In the listing below, copy out the lines from the one containing "Given: Click the" through the end of the listing, replacing "robot" with "mascot" and leaving all else unchanged. Omit the pictures.

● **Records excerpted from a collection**
»»

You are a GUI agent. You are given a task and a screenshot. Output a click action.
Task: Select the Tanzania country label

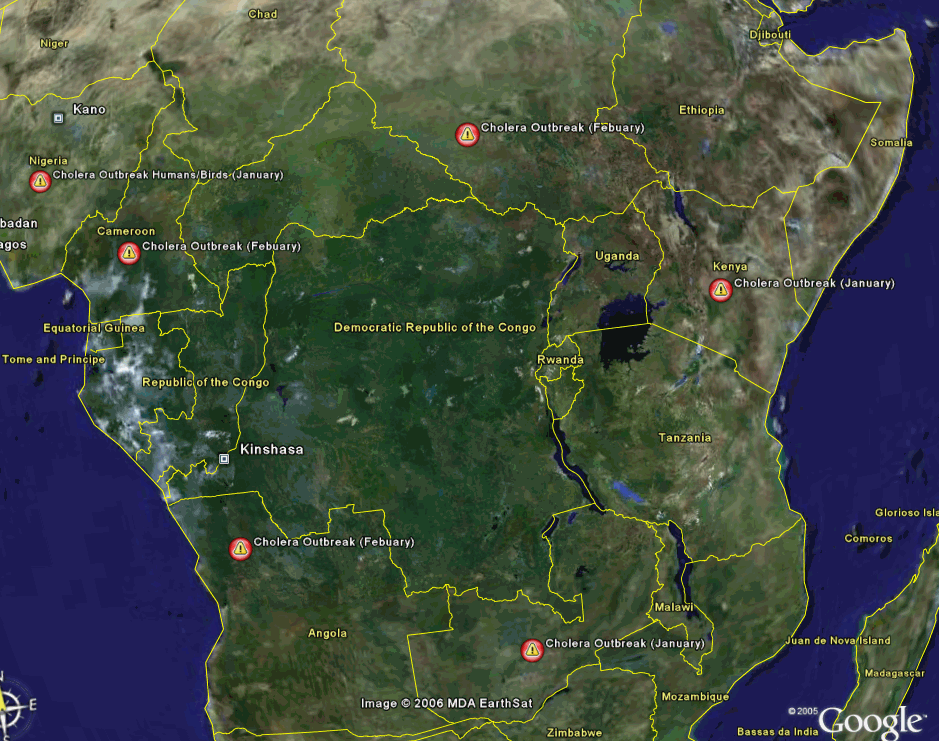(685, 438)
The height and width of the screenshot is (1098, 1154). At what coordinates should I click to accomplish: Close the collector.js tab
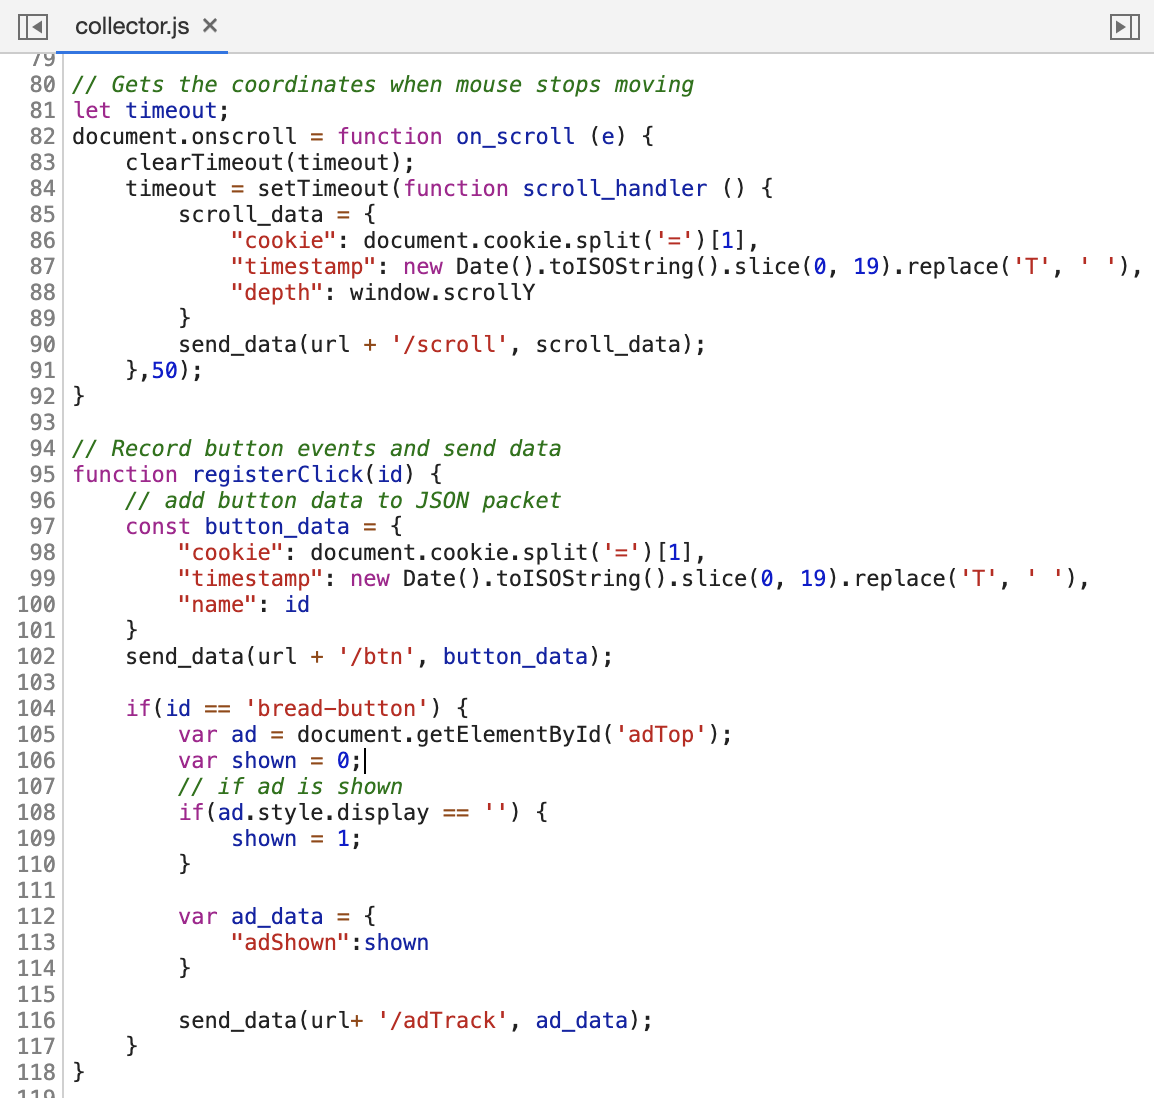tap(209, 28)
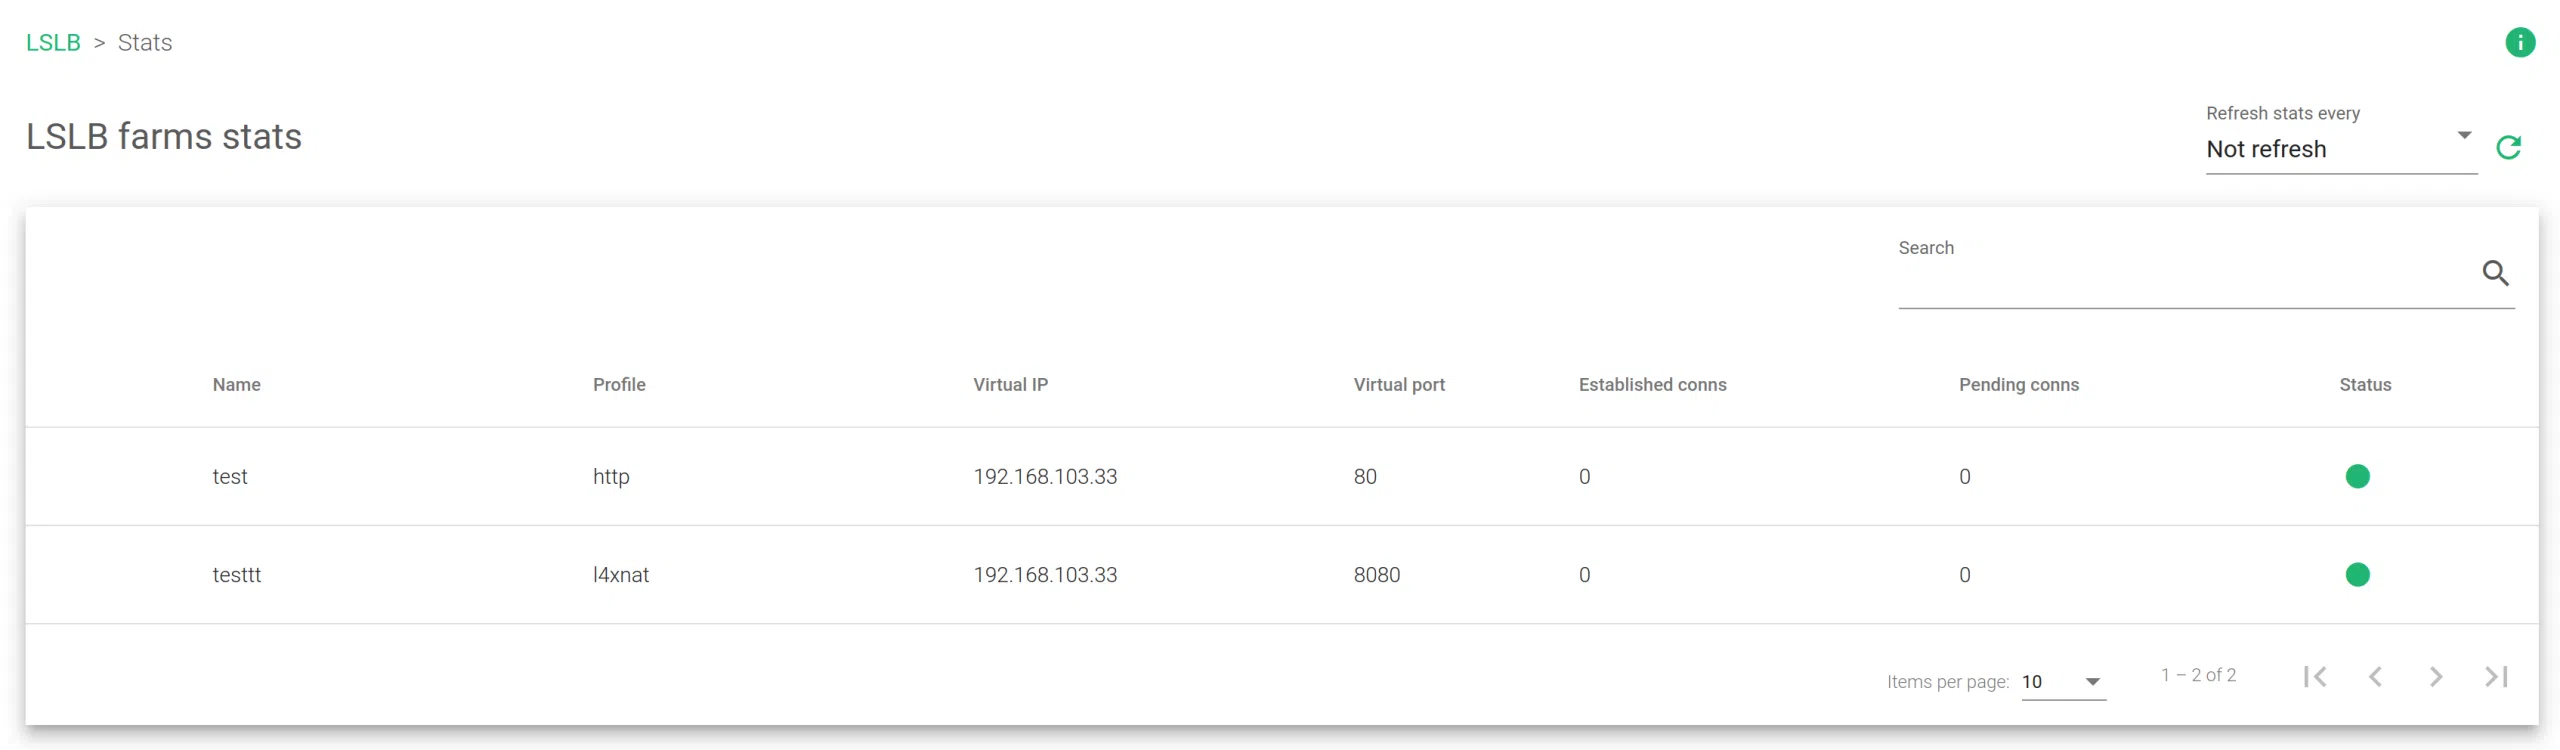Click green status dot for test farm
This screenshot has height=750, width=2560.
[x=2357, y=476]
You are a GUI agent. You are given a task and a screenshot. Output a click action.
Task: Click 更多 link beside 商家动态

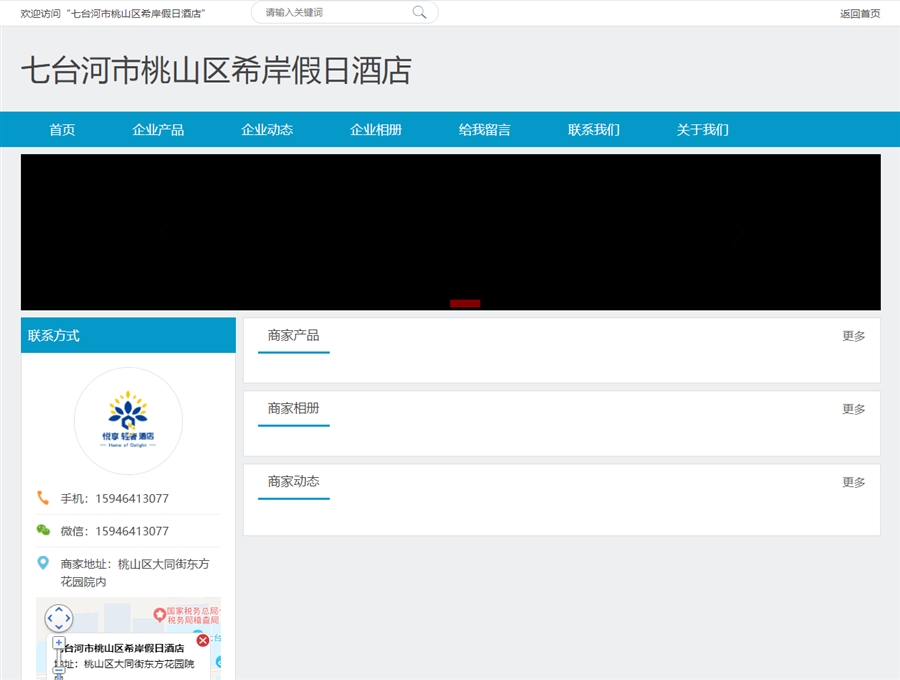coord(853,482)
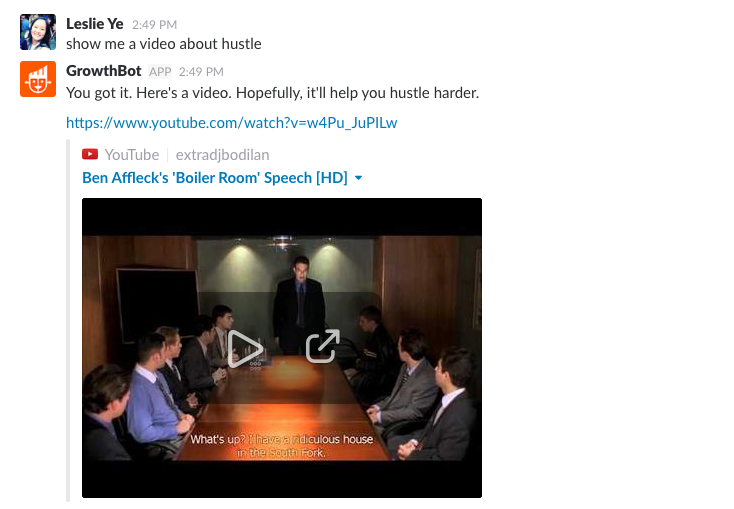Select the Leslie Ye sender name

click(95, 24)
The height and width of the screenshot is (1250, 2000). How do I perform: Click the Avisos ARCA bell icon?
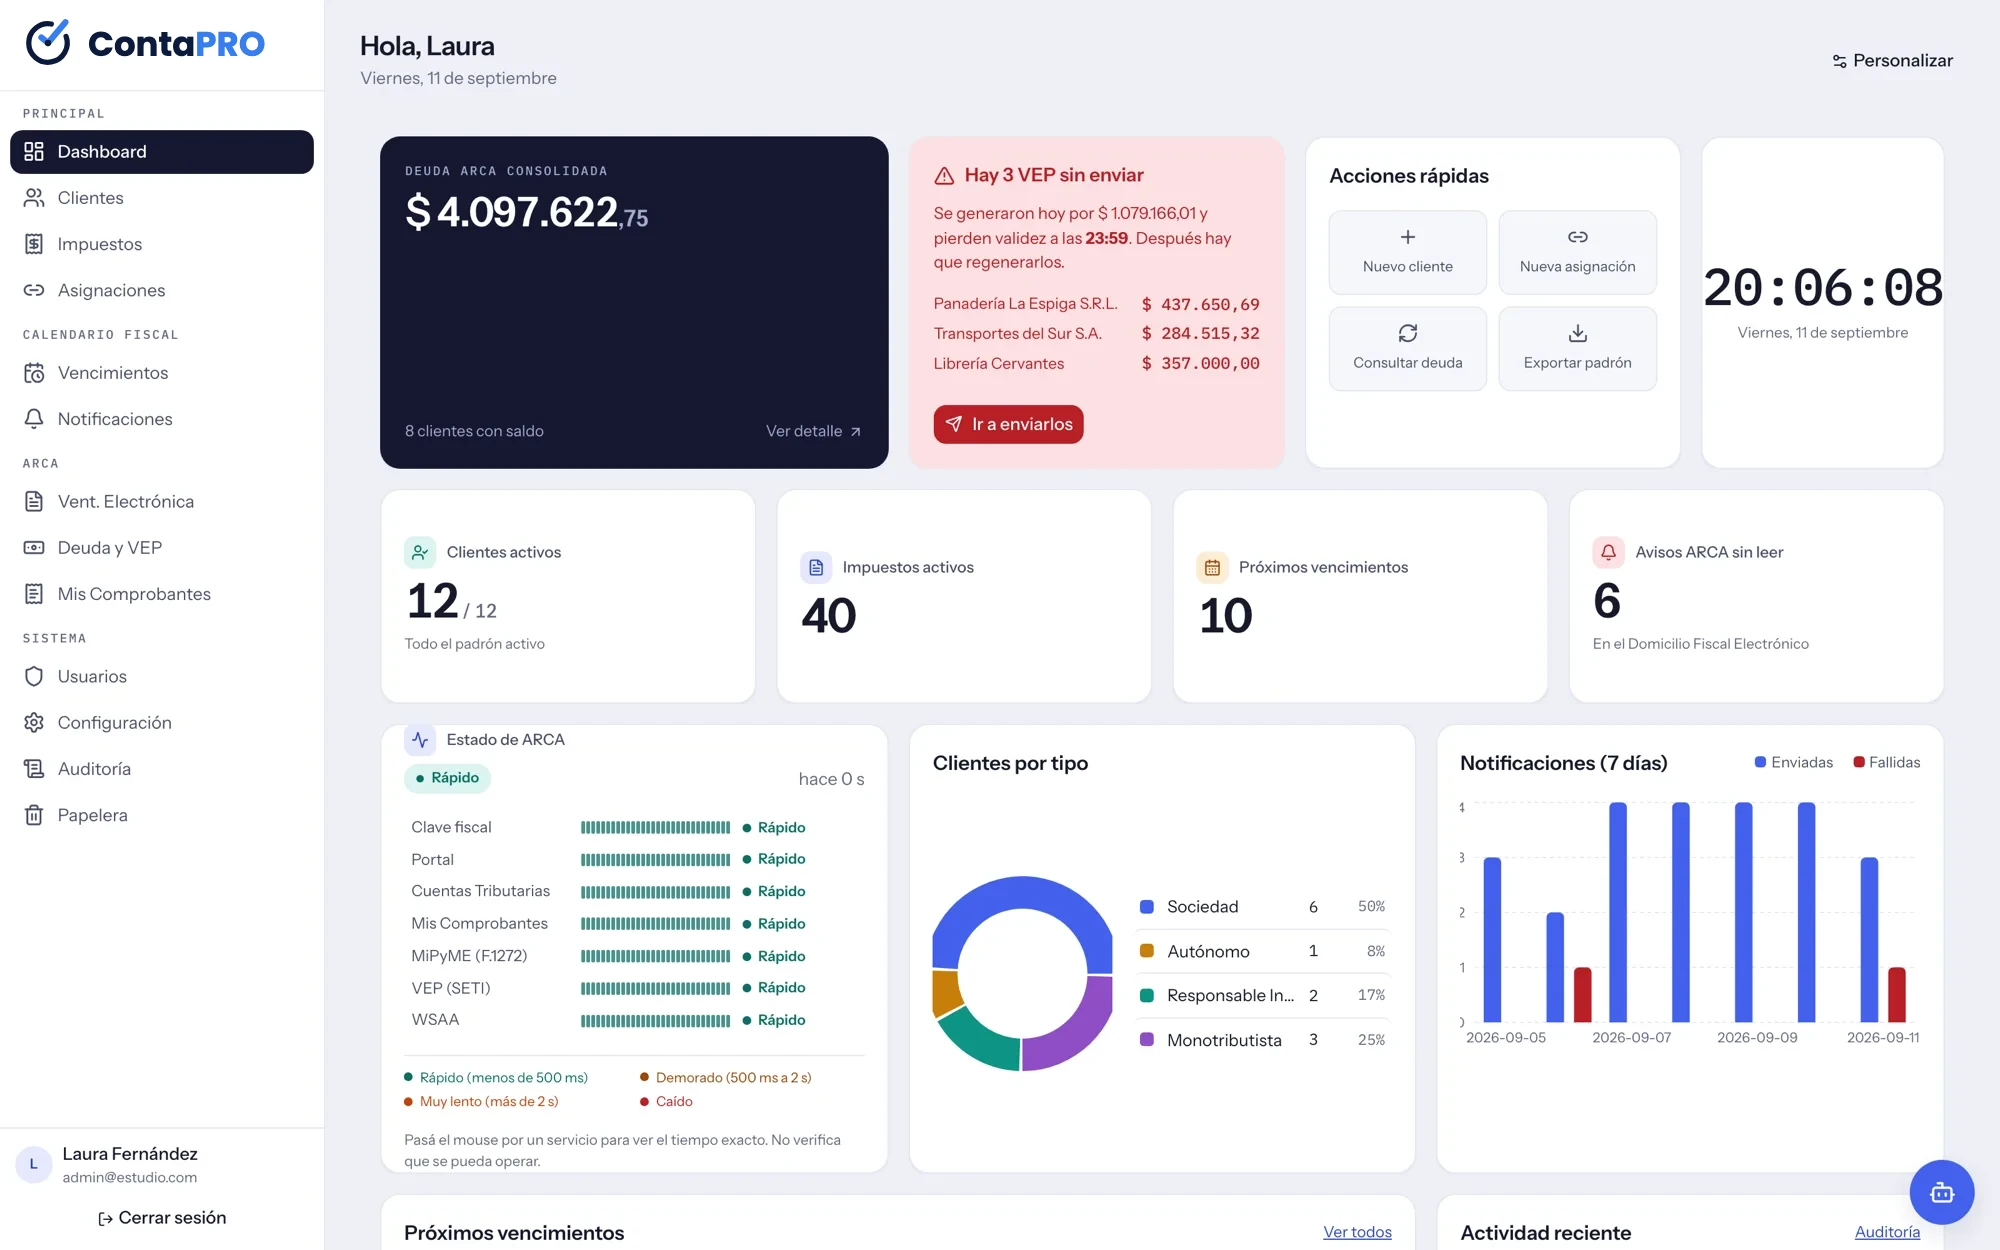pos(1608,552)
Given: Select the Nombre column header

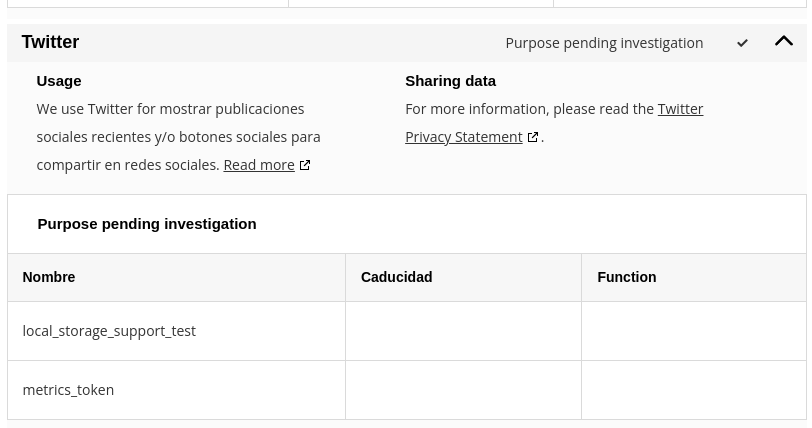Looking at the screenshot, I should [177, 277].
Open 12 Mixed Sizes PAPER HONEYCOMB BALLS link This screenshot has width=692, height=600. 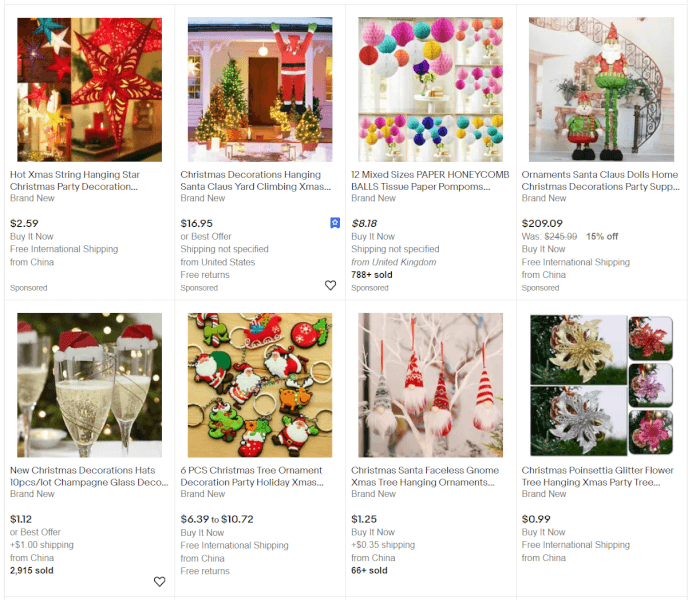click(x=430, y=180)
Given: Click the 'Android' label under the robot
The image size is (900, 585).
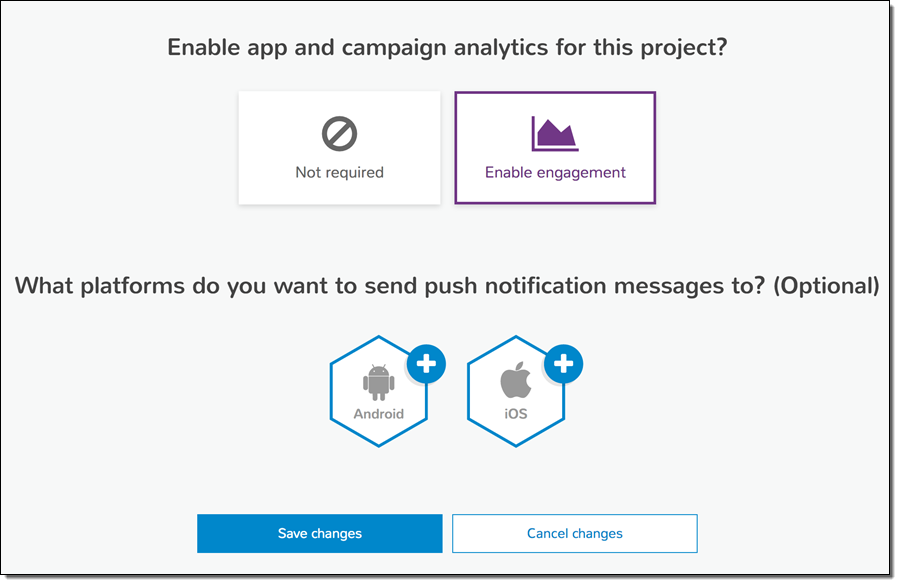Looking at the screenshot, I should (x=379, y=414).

««

● **Full answer**
Given: Click the 'Android' label under the mascot
The image size is (900, 585).
Looking at the screenshot, I should (x=379, y=414).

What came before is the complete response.